Todavia, quando Bolsonaro afirma que é uma falácia dizer-se que a Amazónia não é património da Humanidade nem pulmão do mundo está a contrariar uma série de estudos científicos independentes e a dizer uma “meia-verdade”. É evidente que se trata de uma parte inalienável e soberana do Estado brasileiro que, como qualquer outra, deve ser governada pela legislação nacional. Simplesmente, é inegável o peso que a Amazónia tem para o equilíbrio ambiental do mundo e para o combate às alterações climáticas que conduzirão à extinção da espécie humana. Claro que isto significa que a impossibilidade de uso dessas terras para actividades económicas produtivas, evitando a desflorestação, exige de todas as Nações um esforço conjunto para compensar o Brasil e, sobretudo, as populações que aí vivem. Já se criou um fundo para esse efeito, mas não consta que o mesmo tenha funcionado na perfeição.

Bolsonaro quis passar a mensagem que a idade da inocência terminou, que o Brasil vai encontrar um equilíbrio entre a preservação da Amazónia e o seu desenvolvimento económico. Nada mais natural e de aplaudir. Mas à custa de quê? São só fake news que dinamitaram, ao menos para o estrangeiro, a popularidade do militar-Presidente? Pobre a explicação, redutora e nem mesmo os mais próximos colaboradores de Trump nela acreditariam.

O “dr. Sérgio Moro” é um “símbolo do meu país”, por ter combatido a corrupção sem medos. Má escolha. Moro está debaixo de fogo e os seus métodos como juiz são cada vez mais discutíveis. Tem estado apagado, a queimar em lume brando, mas Bolsonaro quis dar-lhe uma vez mais a mão, usando um discurso securitário e integrista, parecendo que o agora ministro Moro – que deseja sim ser ministro do Supremo Ttribunal Federal e que mercadejou a sua popularidade por um lugar nesse tribunal, com passagem pelo Governo, como forma de legitimação de um Presidente que polarizou e polariza o país – é a kryptonite contra todo o crime.

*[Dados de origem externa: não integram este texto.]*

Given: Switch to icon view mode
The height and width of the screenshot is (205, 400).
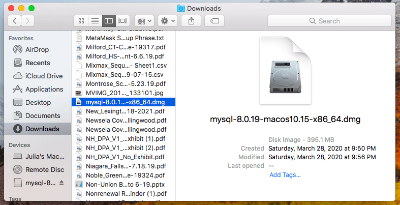Looking at the screenshot, I should 81,21.
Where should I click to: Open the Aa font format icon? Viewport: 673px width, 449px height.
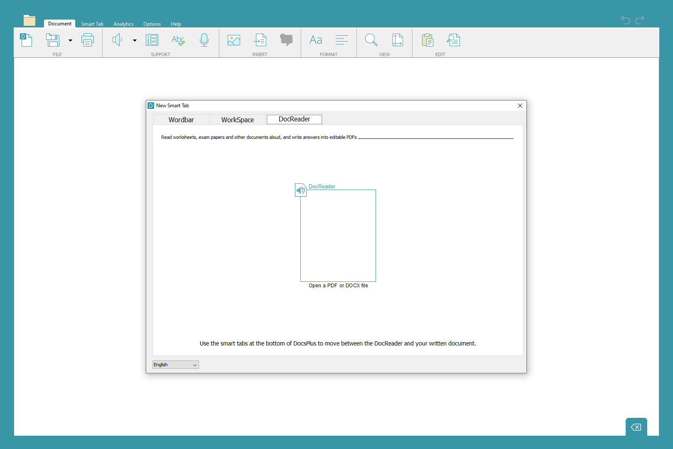(x=316, y=40)
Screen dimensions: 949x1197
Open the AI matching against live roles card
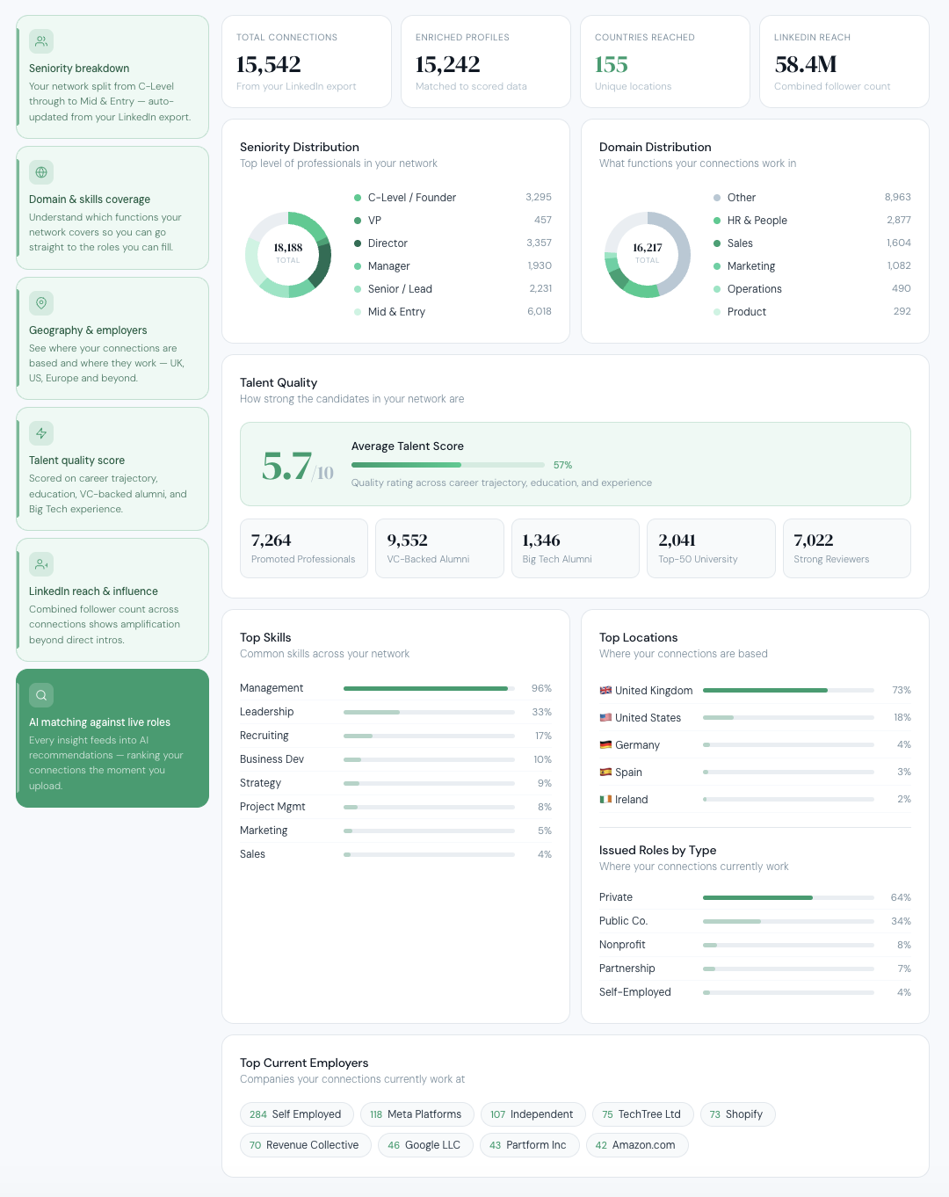coord(112,738)
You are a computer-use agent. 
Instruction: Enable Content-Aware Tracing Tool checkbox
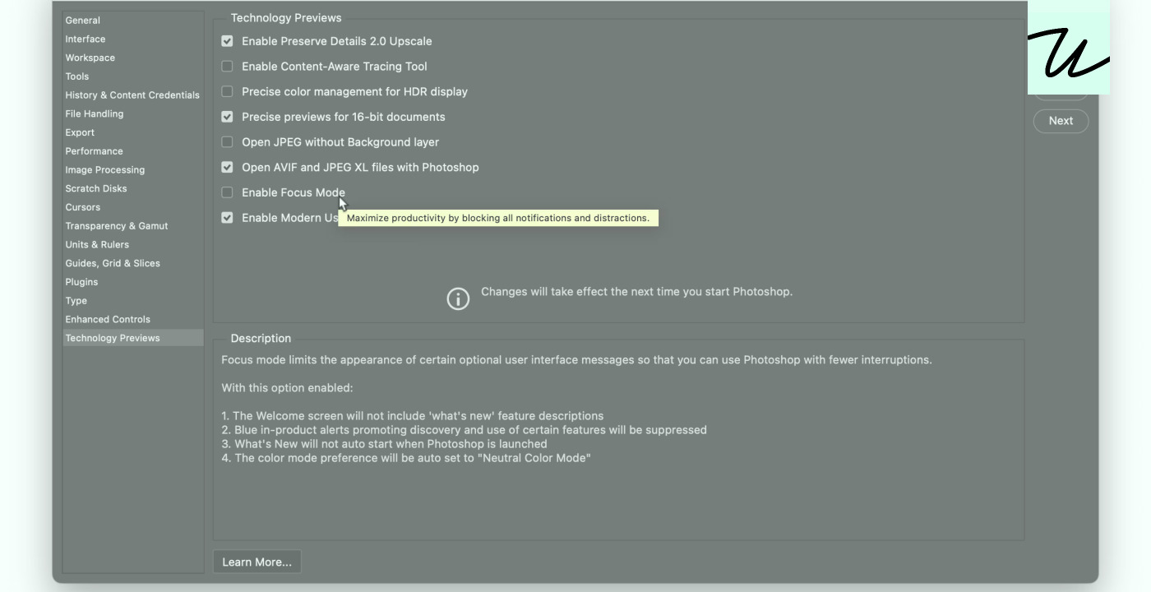(x=227, y=67)
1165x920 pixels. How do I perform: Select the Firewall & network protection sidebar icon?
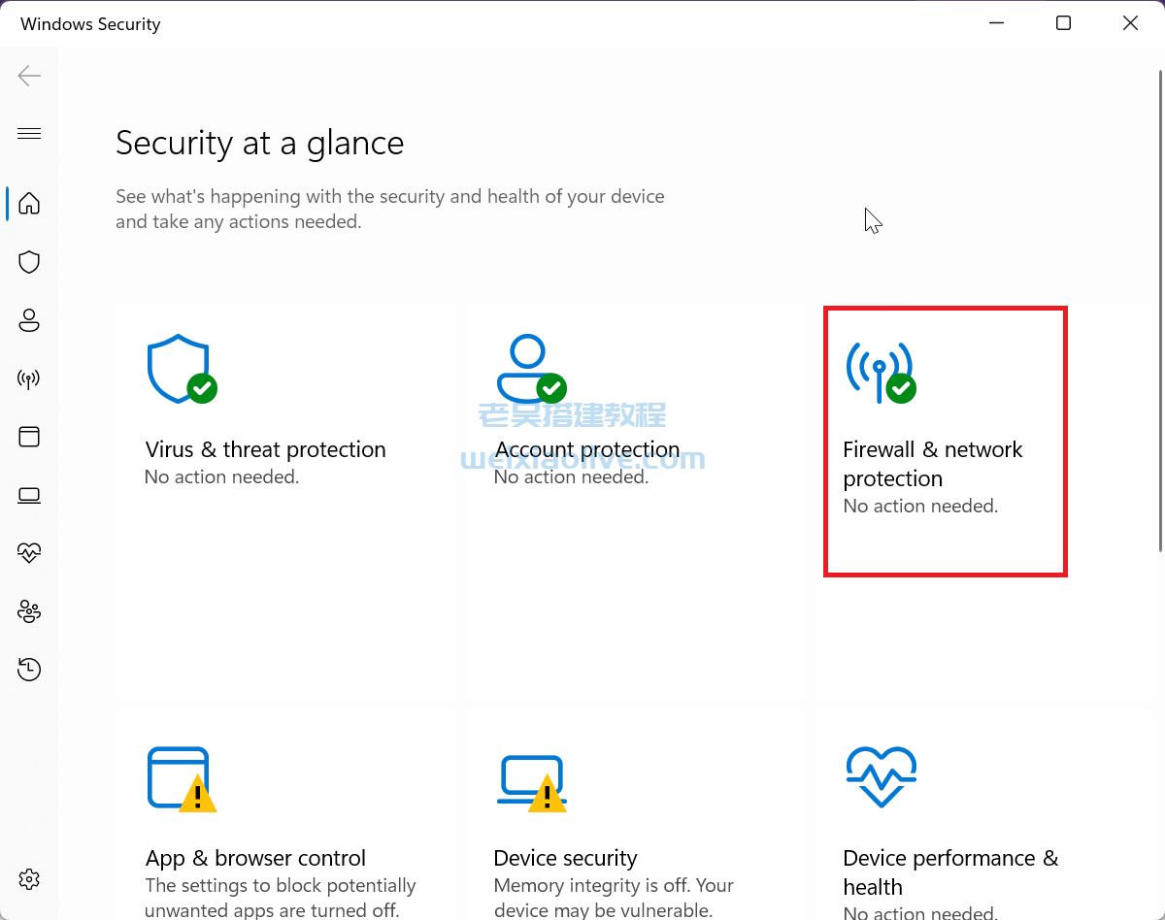tap(29, 378)
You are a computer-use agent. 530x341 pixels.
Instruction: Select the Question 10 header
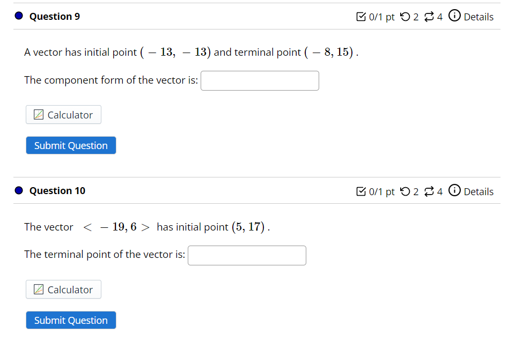[57, 190]
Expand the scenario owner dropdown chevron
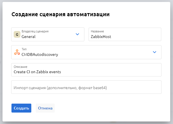The width and height of the screenshot is (173, 124). (x=77, y=34)
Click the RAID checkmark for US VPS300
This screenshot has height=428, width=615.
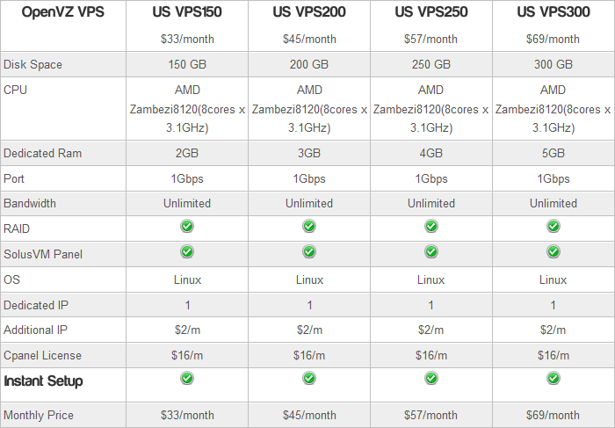click(553, 227)
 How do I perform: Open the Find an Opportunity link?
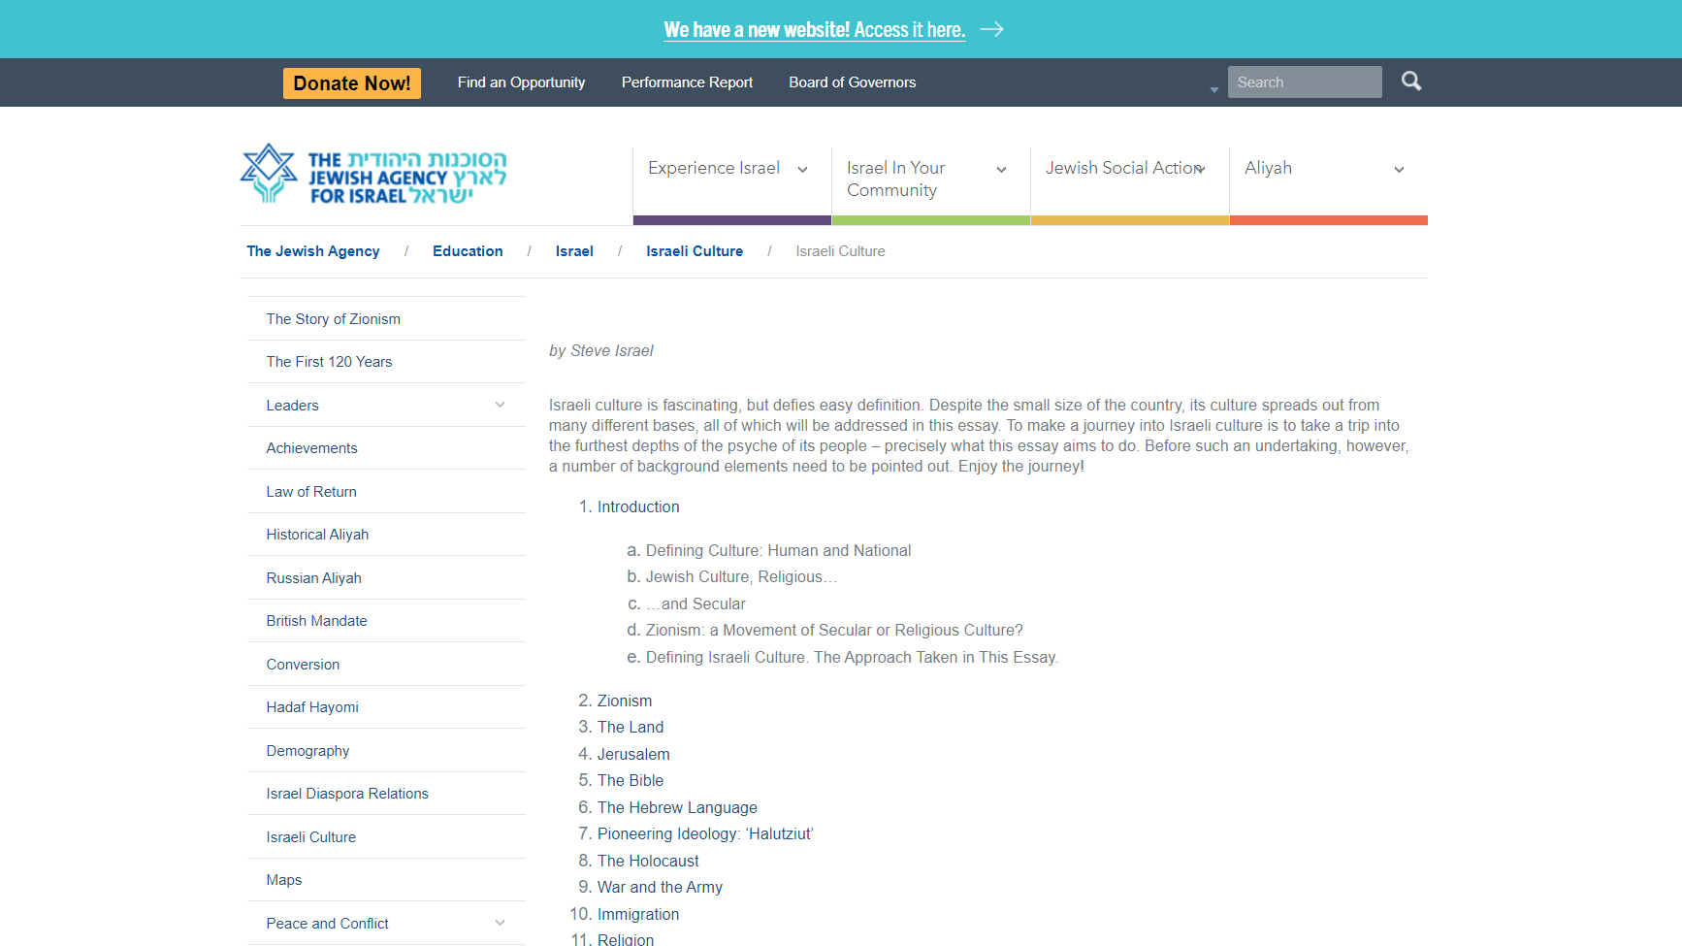[521, 82]
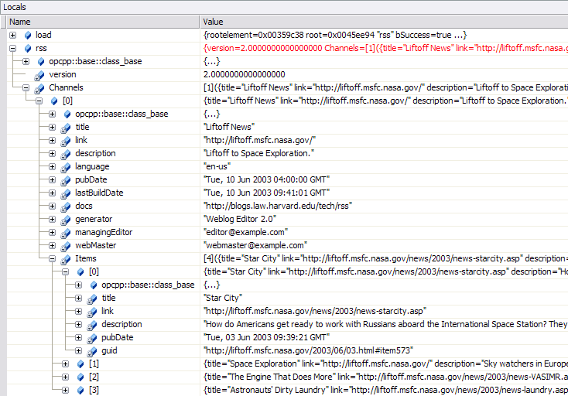Collapse the rss variable node
The image size is (568, 396).
click(x=13, y=48)
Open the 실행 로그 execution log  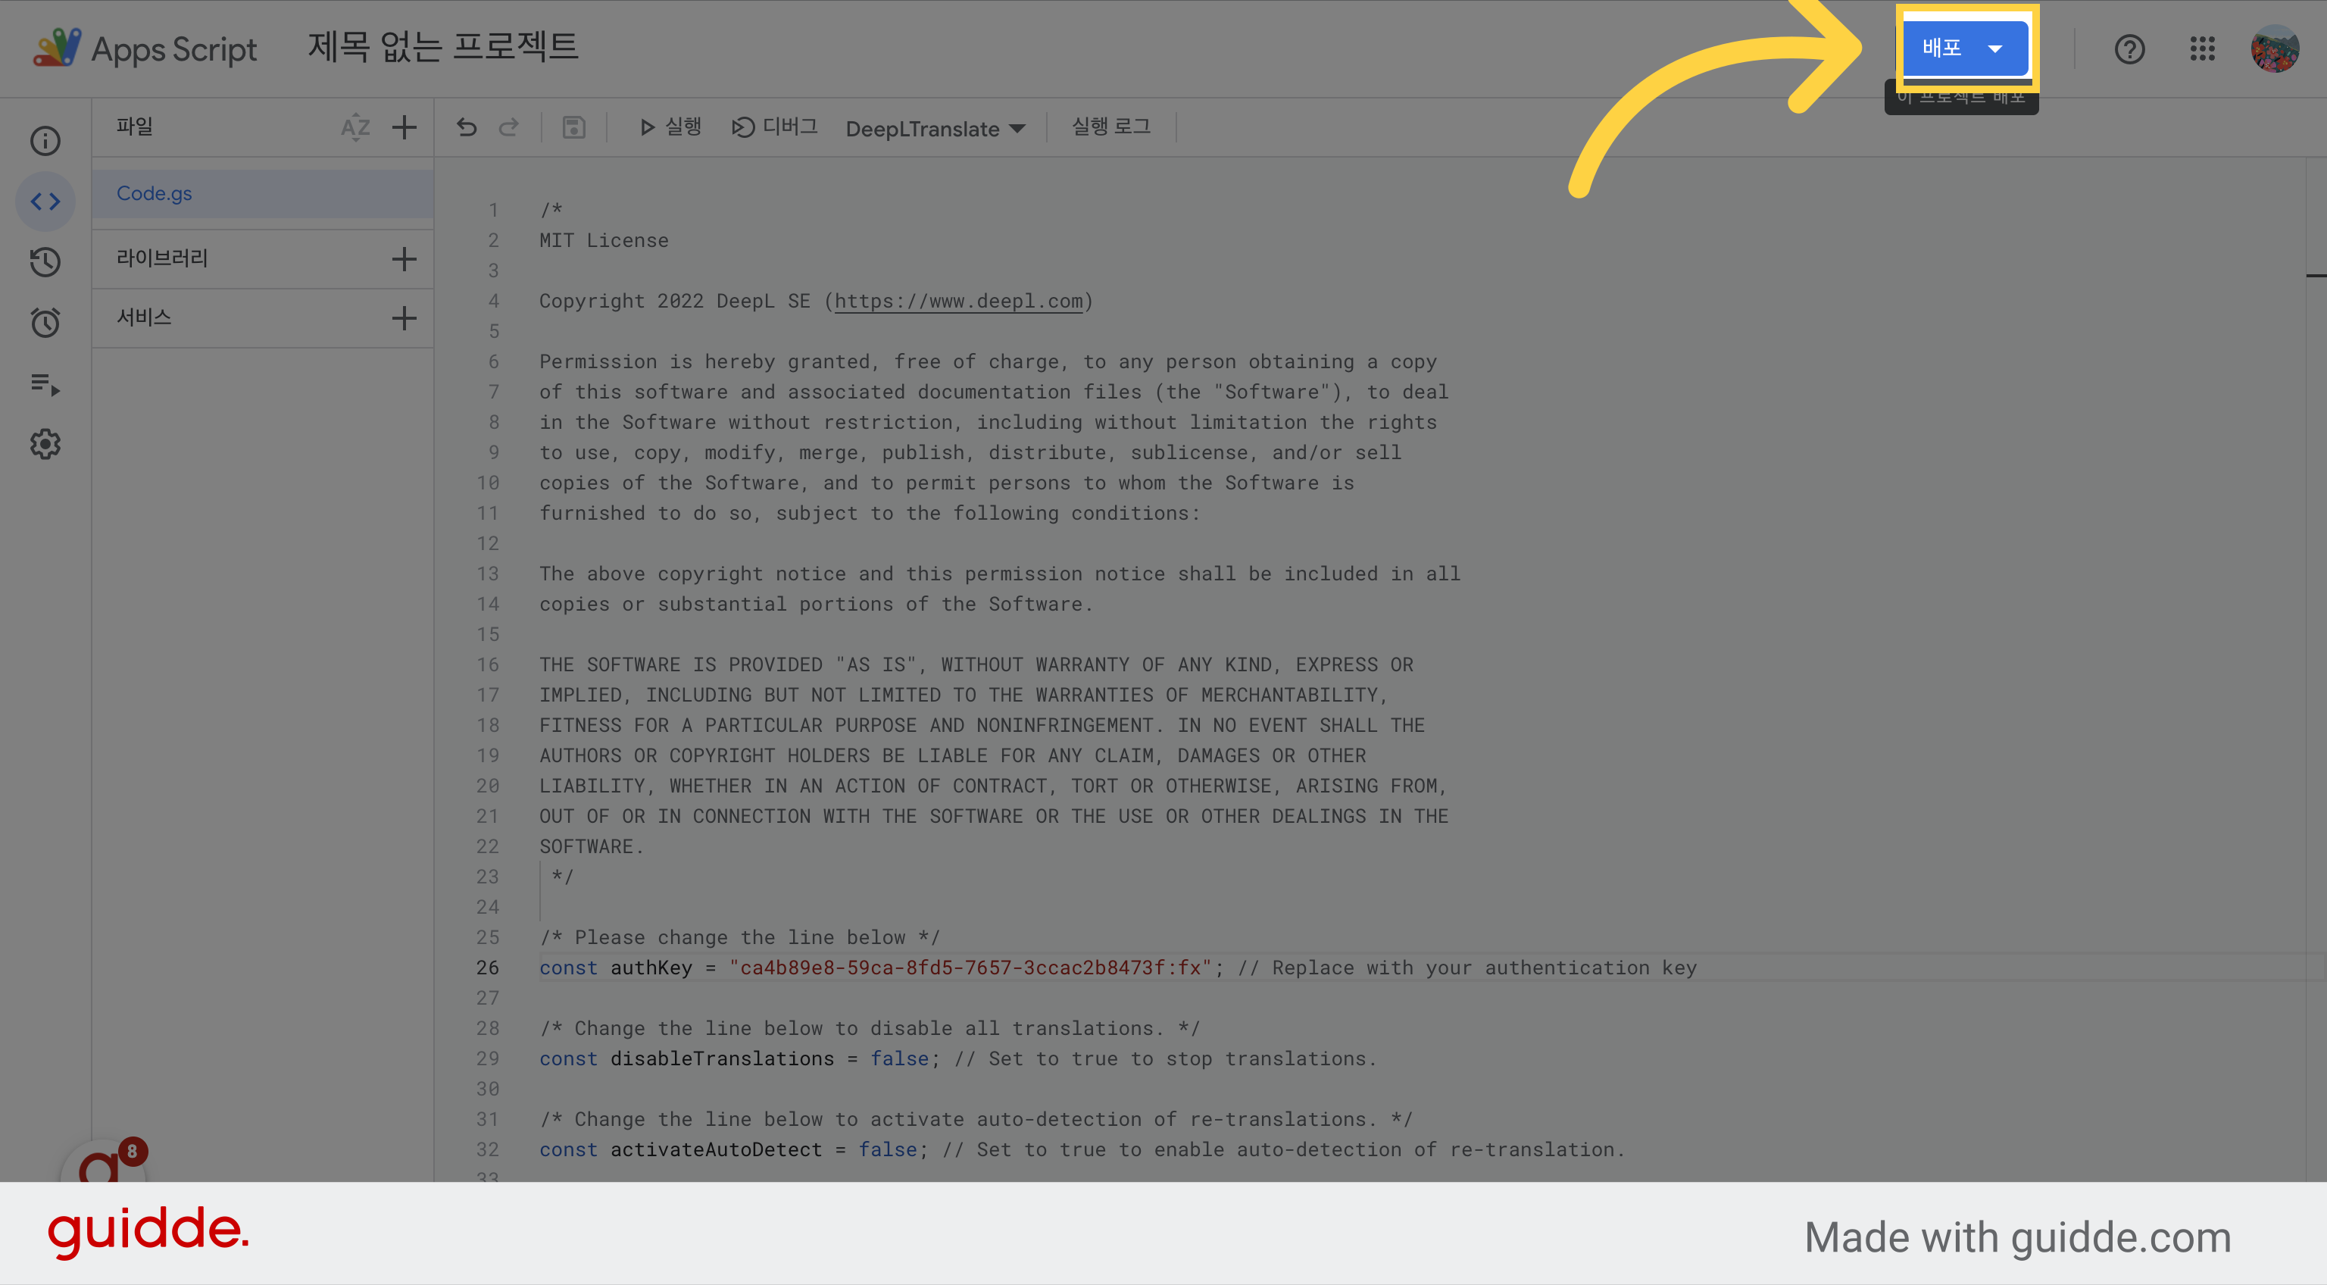point(1111,127)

A ideologia de género, o ataque sem precedentes à “alma mater” que é a família, o desrespeito religioso, o ataque a missões e a minorias cristãs. Bolsonaro tinha de falar para a bancada evangélica e talvez ainda sinta a unção do bispo Edir Macedo, de quem nos lembramos a regozijar-se com notas de dólares. Triste espectáculo, fim da laicidade do Estado e a clássica forma de uma espécie de “Presidente esclarecido”, ungido por Deus – pelos interesses que invocam o Seu nome em vão –, qual líder messiânico.

É preciso que alguém explique a Bolsonaro que existem vários tipos de “socialismo” e que o democrático, como aquele que, em Portugal, é representado pelo PS, em Espanha pelo PSOE, na Alemanha pelo SPD, por exemplo, não “comem criancinhas ao pequeno-almoço” e não querem alterar-lhes as formas anatómicas ou criar grupos extremistas para dominar o mundo pela ideologia. Bolsonaro diz que quer terminar com a ideologia, mas ela deve estar no centro da política e o maior problema de hoje é o seu exercício sem ideologia, ao sabor de interesses conjunturais que aprisionam o poder político.

O leão tentou rugir alto, mas o efeito não parece ter sido o pretendido. Saudades do “leãozinho” de Caetano, em especial de “O meu coração é o sol, pai de toda cor/ Quando ele lhe doura a pele ao léu”. Por outras palavras, o Brasil de Bolsonaro pode vir a ser um grande muro com ligações especiais a outros grandes muros e onde o sol deixe de ser o “pai de toda cor” para se transformar num “sol de sistema esclarecido-por-um-ungido-divino”.